Dampaknya? Kata Prof Didik, substansi dasar dan ruh yang mendalam dari dari sistem pendidikan untuk memanusiakan manusia dan pengembangan karakter, menjadi nomor dua. Digantikan praktik vokasional dari sistem Kampus Merdeka yang implementasinya bersifat teknis.

“Aspek teknis tersebut sebenarnya sudah bisa digantikan oleh komputer, seperti akuntansi sudah hampir keseluruhan digantikan komputer, teknik mesin sudah komputerisasi total, riset sudah digantikan statistik, dan sebagainya. Ketrampilan berulang sudah bukan merup[akan aspek vital dari sistem pendidikan,” imbuhnya.

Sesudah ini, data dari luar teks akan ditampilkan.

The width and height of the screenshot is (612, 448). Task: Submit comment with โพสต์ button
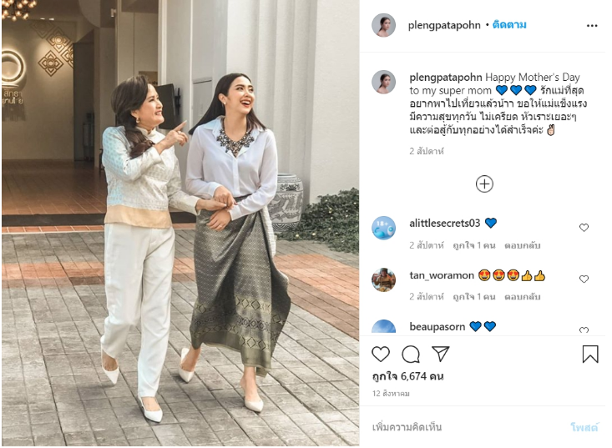point(584,427)
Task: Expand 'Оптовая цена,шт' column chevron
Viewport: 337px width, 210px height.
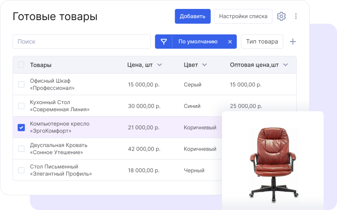Action: point(286,65)
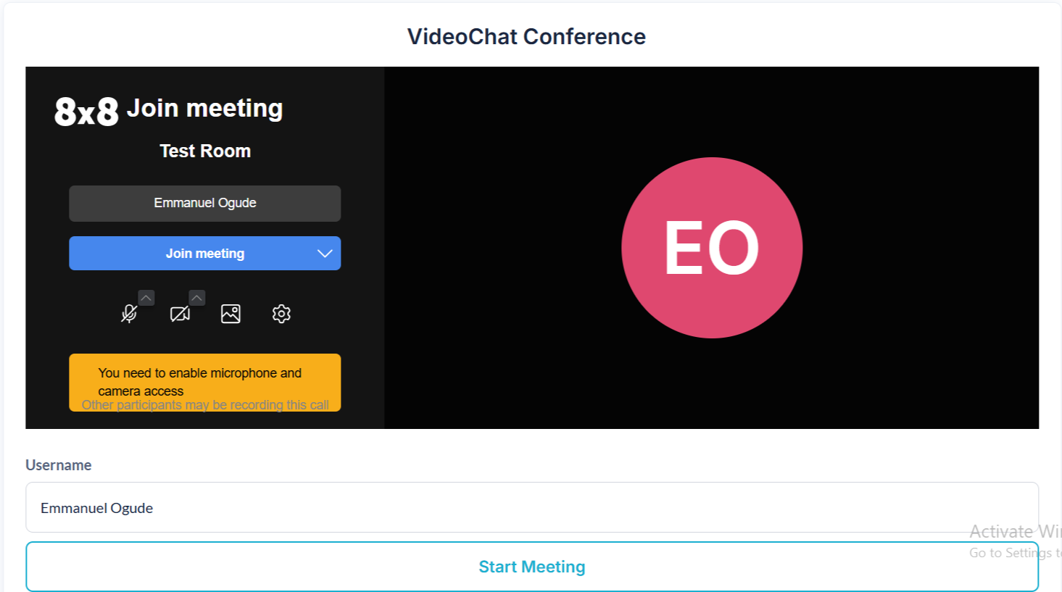Open the virtual background selector

pyautogui.click(x=231, y=314)
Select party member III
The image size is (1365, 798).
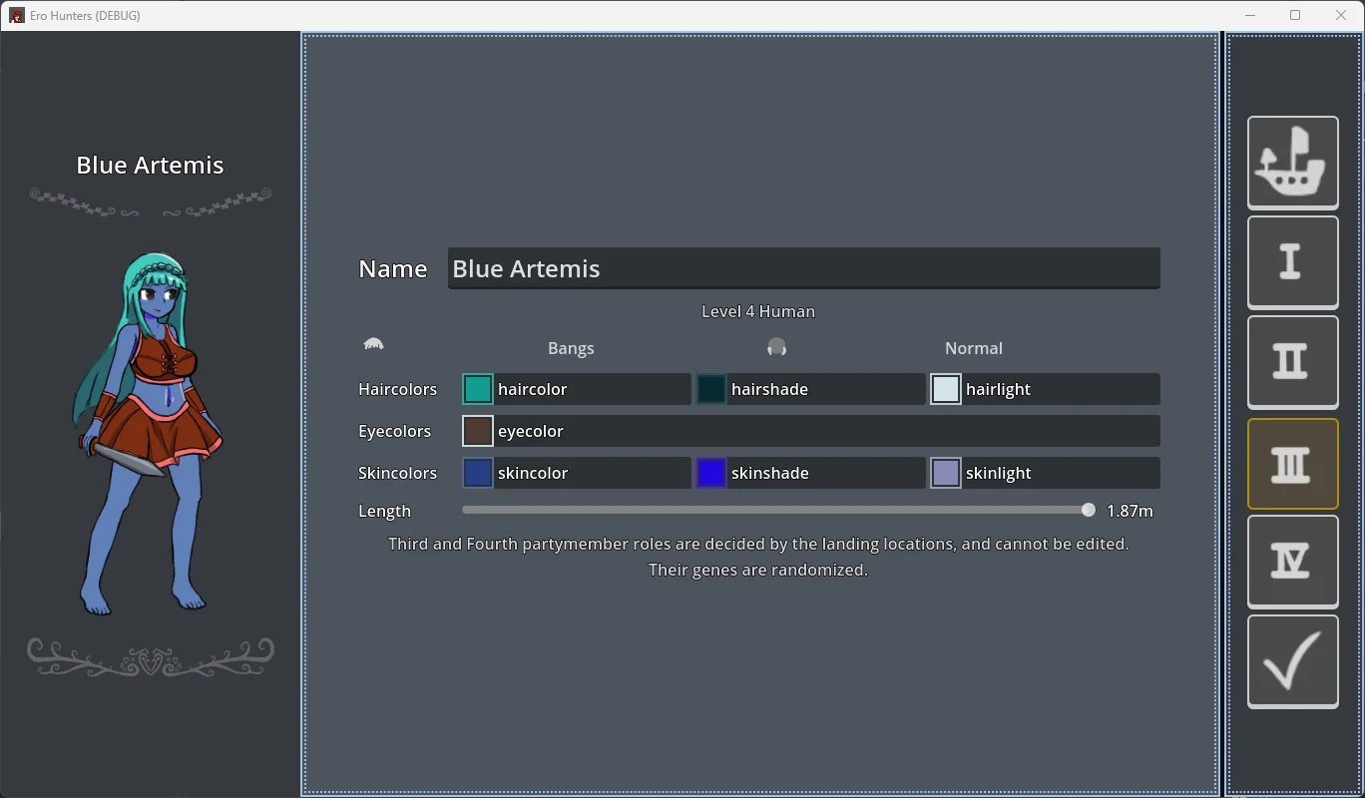coord(1292,464)
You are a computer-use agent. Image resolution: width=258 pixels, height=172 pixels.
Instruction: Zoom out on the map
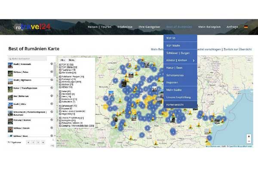pyautogui.click(x=249, y=141)
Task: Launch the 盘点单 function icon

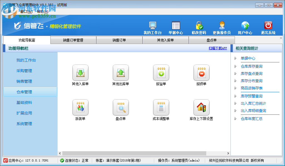Action: coord(121,107)
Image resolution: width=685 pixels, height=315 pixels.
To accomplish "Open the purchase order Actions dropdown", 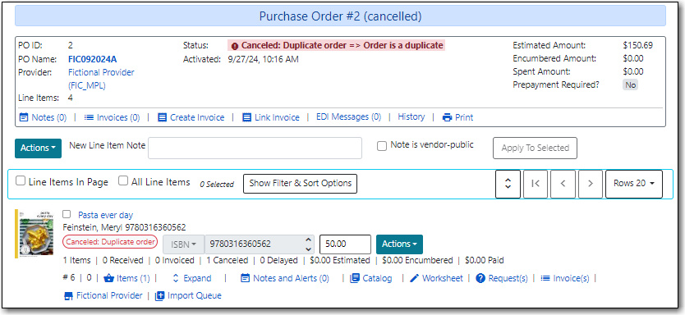I will click(38, 148).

Dampak kedua, lanjut Prof didik, tidak ada lagi universitas riset sebagai patriot dalam penemuan ilmiah. Yang hebat, inovasi baru dan mendalam. Karena digantikan praktik Kampus Merdeka masuk ke dalam pekerjaan lapangan sehari-hari di perusahaan, kantor pemerintah, bengkel dan studio. “Ini yang terjadi di lapangan, yang sebenarnya ketrampilan teknis tersebut sudah banyak digantikan komputer,” tuturnya.

Peran riset yang sejak lama sudah menurun, menurut Prof Didik, kini bertambah dangkal. Karena puluhan ribu mahasiswa dilatih bekerja dengan keterampilan instan. Boleh disebut di sini sebagai kritik, yaitu universitas-universitas besar, seperti Universitas Pajajaran, Universitas Brawijaya, Universitas Negeri Jakarta terjerumus pendidikan keterampilan sangat masif. “Yang menggerus kemampuan risetnya secara mendalam. Kementerian pendidikan dengan kebijakan kampus merdeka menyuburkan pendidikan masif seperti ini,” pungkasnya.